Have you ever had a cup of Keurig coffee that tasted bitter or metallic? If you’re not taking care of your beloved Keurig coffee maker, you are exposing your machine to nasty bacteria that will creep into your morning brew, netting you that awful taste. Don’t worry, though. After you read this guide, you’ll be able to clean your Keurig from top to bottom, so your next cup coffee is your freshest and best tasting yet.

keurig
Image used with permission by copyright holder

Step 1: Wash and wipe the reservoir and other removable parts

Start by unplugging your Keurig; you don’t want to damage the electronics or risk electrocution. Then, remove all the detachable components, including the water reservoir, the mug stand/drip tray, and the K-Cup holder inside the coffee maker. Carry them all over to the kitchen sink and give them a thorough wash with soapy water, just as if they were ordinary dishes. Set them aside to dry while you work on other components.

This is also a great time to grab a washcloth or disinfecting wipes and give the whole Keurig a good wipe down. The coffee maker, especially in busy settings like offices, can collect a lot of dust over time. You don’t want any of that debris mixing with your fresh water or coffee when you’re finished here, so it’s a good idea to give the surface a solid wipe-down.

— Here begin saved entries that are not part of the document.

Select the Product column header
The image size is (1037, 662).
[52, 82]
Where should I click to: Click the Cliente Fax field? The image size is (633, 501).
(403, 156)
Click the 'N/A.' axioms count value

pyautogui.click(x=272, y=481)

Step 2: Clean all the crevices

Keurig Parts
Get a small cleaning brush (a toothbrush works well here) and a pin or paperclip. It’s time to give your Keurig’s remaining components a more detailed cleaning. While this may seem like an unnecessary step, it’s very important to ensure the purity of your water and the quality of coffee you get from your machine. Over time, grit and grime can build up in the crevices of your Keurig, causing clogs and affecting the taste. Get rid of this detritus to improve durability and performance. Start by cleaning all around the K-Cup holder’s housing.
Different Keurig models have slightly different insert methods, but the basics are the same. Use the brush to clean around the pod holder and the deep nooks in this part of the Keurig. Grit and lost coffee grounds tend to collect here. A flashlight or good overhead lighting is helpful. A nearby bowl of water or wet cloth can help, but try to avoid using soapy water for this stage — that soap may prove difficult to get out, and you don’t want it tainting your next beverage.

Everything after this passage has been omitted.